* **WHAT YOU WILL DO**: Reproduce every row below word for word, leaving out the pictures.

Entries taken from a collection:

***

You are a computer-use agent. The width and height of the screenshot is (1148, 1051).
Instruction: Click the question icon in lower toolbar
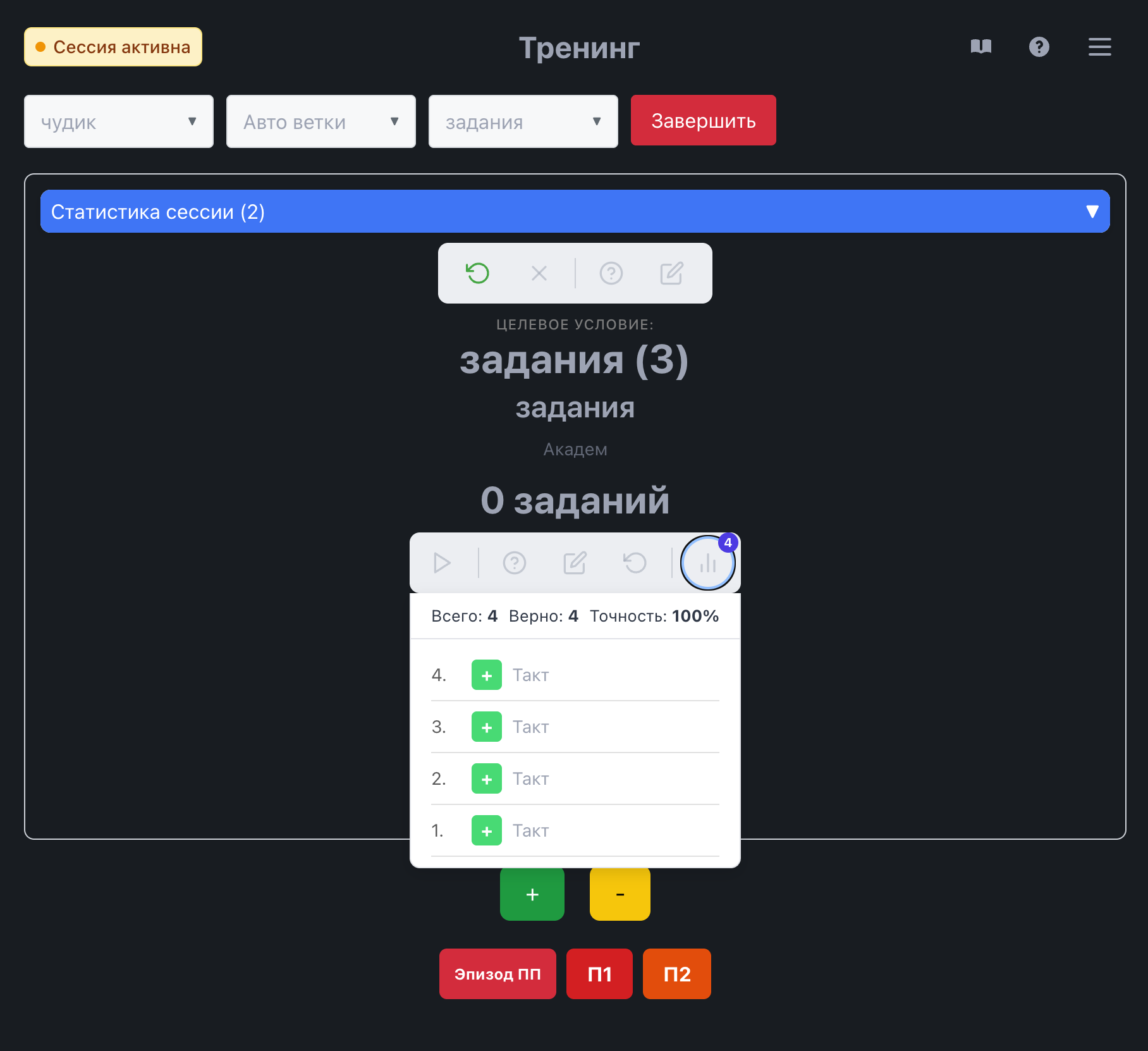pos(514,563)
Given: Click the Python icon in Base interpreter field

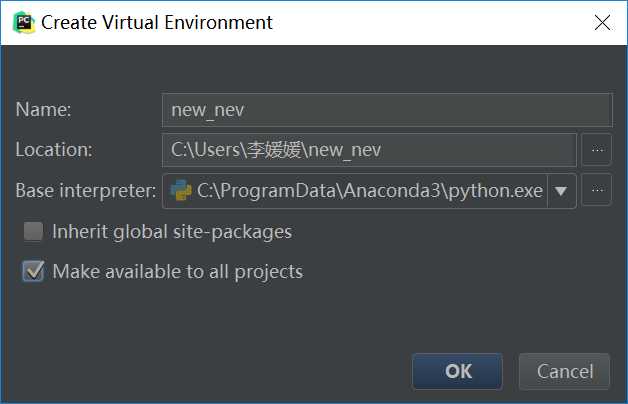Looking at the screenshot, I should pos(181,190).
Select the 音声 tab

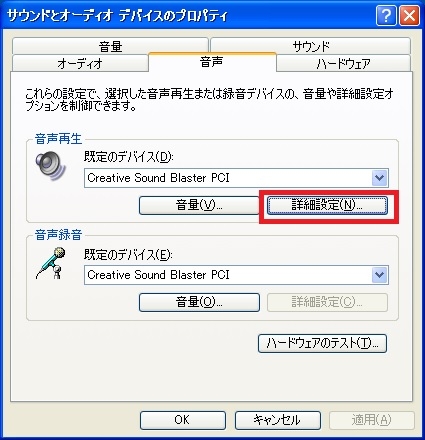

***

* **RESULT BELOW**:
You are a computer-use agent. The width and height of the screenshot is (1148, 1051).
Instruction: Click the question icon in lower toolbar
pos(514,563)
Given: Click the Python icon in Base interpreter field

Looking at the screenshot, I should pos(181,190).
Select the 音声 tab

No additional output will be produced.